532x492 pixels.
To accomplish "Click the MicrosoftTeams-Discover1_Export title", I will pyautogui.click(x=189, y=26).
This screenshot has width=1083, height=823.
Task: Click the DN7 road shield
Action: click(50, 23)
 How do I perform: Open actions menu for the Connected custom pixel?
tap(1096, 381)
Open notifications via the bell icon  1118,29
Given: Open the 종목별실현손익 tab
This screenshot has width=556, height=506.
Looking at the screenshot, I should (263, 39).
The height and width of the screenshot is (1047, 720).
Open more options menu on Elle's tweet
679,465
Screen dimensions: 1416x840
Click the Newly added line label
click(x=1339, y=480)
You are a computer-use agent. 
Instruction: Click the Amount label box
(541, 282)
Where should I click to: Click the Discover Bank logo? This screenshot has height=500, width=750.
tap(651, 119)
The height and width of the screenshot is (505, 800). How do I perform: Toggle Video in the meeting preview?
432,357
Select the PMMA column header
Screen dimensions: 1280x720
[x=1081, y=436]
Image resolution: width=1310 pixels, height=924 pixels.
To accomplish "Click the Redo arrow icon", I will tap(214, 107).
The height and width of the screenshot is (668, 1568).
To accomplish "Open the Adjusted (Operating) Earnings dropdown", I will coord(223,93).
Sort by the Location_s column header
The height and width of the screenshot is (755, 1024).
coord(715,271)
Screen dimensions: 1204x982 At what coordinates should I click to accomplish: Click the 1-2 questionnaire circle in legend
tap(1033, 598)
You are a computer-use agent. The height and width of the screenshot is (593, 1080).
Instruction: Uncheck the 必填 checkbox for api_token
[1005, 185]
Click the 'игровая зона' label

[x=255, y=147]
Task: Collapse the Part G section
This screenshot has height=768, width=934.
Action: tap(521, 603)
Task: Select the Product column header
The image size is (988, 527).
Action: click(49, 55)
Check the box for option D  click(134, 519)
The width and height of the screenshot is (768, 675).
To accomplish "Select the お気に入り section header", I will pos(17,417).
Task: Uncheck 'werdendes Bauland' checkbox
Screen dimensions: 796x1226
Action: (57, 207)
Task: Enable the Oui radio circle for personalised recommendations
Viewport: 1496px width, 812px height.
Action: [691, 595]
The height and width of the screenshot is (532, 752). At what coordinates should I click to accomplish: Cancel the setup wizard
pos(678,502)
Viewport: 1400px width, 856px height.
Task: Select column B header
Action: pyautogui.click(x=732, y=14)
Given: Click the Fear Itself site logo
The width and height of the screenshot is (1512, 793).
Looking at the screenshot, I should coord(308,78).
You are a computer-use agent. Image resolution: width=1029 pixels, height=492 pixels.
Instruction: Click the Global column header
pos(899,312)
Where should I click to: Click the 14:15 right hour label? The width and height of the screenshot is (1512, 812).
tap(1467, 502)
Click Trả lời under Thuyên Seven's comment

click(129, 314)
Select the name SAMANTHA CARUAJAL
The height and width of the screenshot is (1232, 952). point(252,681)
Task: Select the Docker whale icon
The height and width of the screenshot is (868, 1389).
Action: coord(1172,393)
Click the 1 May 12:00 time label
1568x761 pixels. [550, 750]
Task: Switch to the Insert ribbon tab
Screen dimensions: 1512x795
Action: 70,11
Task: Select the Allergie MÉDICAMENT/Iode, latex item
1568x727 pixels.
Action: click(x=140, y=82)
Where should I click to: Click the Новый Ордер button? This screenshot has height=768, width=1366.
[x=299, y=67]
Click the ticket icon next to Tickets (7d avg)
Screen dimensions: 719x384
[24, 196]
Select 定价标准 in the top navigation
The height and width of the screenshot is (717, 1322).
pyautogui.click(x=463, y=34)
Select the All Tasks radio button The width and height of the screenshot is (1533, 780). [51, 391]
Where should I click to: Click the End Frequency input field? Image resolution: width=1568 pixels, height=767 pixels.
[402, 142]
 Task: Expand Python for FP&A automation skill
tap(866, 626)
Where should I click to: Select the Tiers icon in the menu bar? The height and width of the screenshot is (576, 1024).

WORK INSTRUCTIONS:
Please copy the lines above word for word, with every character unchanged.

RESPONSE BELOW:
532x492 pixels.
To accomplish "Click the MicrosoftTeams-Discover1_Export title", I will pyautogui.click(x=189, y=26).
This screenshot has width=1083, height=823.
Task: Click the DN7 road shield
Action: click(50, 23)
 How do I perform: Open actions menu for the Connected custom pixel?
tap(1096, 381)
Open notifications via the bell icon  1118,29
Given: Open the 종목별실현손익 tab
This screenshot has width=556, height=506.
Looking at the screenshot, I should (263, 39).
The height and width of the screenshot is (1047, 720).
Open more options menu on Elle's tweet
679,465
Screen dimensions: 1416x840
Click the Newly added line label
click(x=1339, y=480)
You are a computer-use agent. 
Instruction: Click the Amount label box
(541, 282)
Where should I click to: Click the Discover Bank logo? This screenshot has height=500, width=750.
tap(651, 119)
The height and width of the screenshot is (505, 800). How do I perform: Toggle Video in the meeting preview?
432,357
Select the PMMA column header
Screen dimensions: 1280x720
[x=1081, y=436]
Image resolution: width=1310 pixels, height=924 pixels.
To accomplish "Click the Redo arrow icon", I will tap(214, 107).
The height and width of the screenshot is (668, 1568).
To accomplish "Open the Adjusted (Operating) Earnings dropdown", I will coord(223,93).
Sort by the Location_s column header
The height and width of the screenshot is (755, 1024).
coord(715,271)
Screen dimensions: 1204x982 At what coordinates should I click to accomplish: Click the 1-2 questionnaire circle in legend
tap(1033, 598)
You are a computer-use agent. The height and width of the screenshot is (593, 1080).
Instruction: Uncheck the 必填 checkbox for api_token
[1005, 185]
Click the 'игровая зона' label

[x=255, y=147]
Task: Collapse the Part G section
This screenshot has height=768, width=934.
Action: tap(521, 603)
Task: Select the Product column header
The image size is (988, 527).
Action: click(49, 55)
Check the box for option D  click(134, 519)
The width and height of the screenshot is (768, 675).
To accomplish "Select the お気に入り section header", I will pos(17,417).
Task: Uncheck 'werdendes Bauland' checkbox
Screen dimensions: 796x1226
Action: (57, 207)
Task: Enable the Oui radio circle for personalised recommendations
Viewport: 1496px width, 812px height.
Action: [691, 595]
The height and width of the screenshot is (532, 752). At what coordinates should I click to accomplish: Cancel the setup wizard
pos(678,502)
Viewport: 1400px width, 856px height.
Task: Select column B header
Action: pyautogui.click(x=732, y=14)
Given: Click the Fear Itself site logo
The width and height of the screenshot is (1512, 793).
Looking at the screenshot, I should coord(308,78).
You are a computer-use agent. Image resolution: width=1029 pixels, height=492 pixels.
Instruction: Click the Global column header
pos(899,312)
Where should I click to: Click the 14:15 right hour label? The width and height of the screenshot is (1512, 812).
tap(1467, 502)
Click Trả lời under Thuyên Seven's comment

click(129, 314)
Select the name SAMANTHA CARUAJAL
The height and width of the screenshot is (1232, 952). point(252,681)
Task: Select the Docker whale icon
The height and width of the screenshot is (868, 1389).
Action: coord(1172,393)
Click the 1 May 12:00 time label
1568x761 pixels. [550, 750]
Task: Switch to the Insert ribbon tab
Screen dimensions: 1512x795
Action: 70,11
Task: Select the Allergie MÉDICAMENT/Iode, latex item
1568x727 pixels.
Action: click(x=140, y=82)
Where should I click to: Click the Новый Ордер button? This screenshot has height=768, width=1366.
[x=299, y=67]
Click the ticket icon next to Tickets (7d avg)
Screen dimensions: 719x384
[24, 196]
Select 定价标准 in the top navigation
The height and width of the screenshot is (717, 1322).
pyautogui.click(x=463, y=34)
Select the All Tasks radio button The width and height of the screenshot is (1533, 780). [51, 391]
Where should I click to: Click the End Frequency input field? Image resolution: width=1568 pixels, height=767 pixels.
[402, 142]
 Task: Expand Python for FP&A automation skill
tap(866, 626)
Where should I click to: Select the Tiers icon in the menu bar? The height and width of the screenshot is (576, 1024).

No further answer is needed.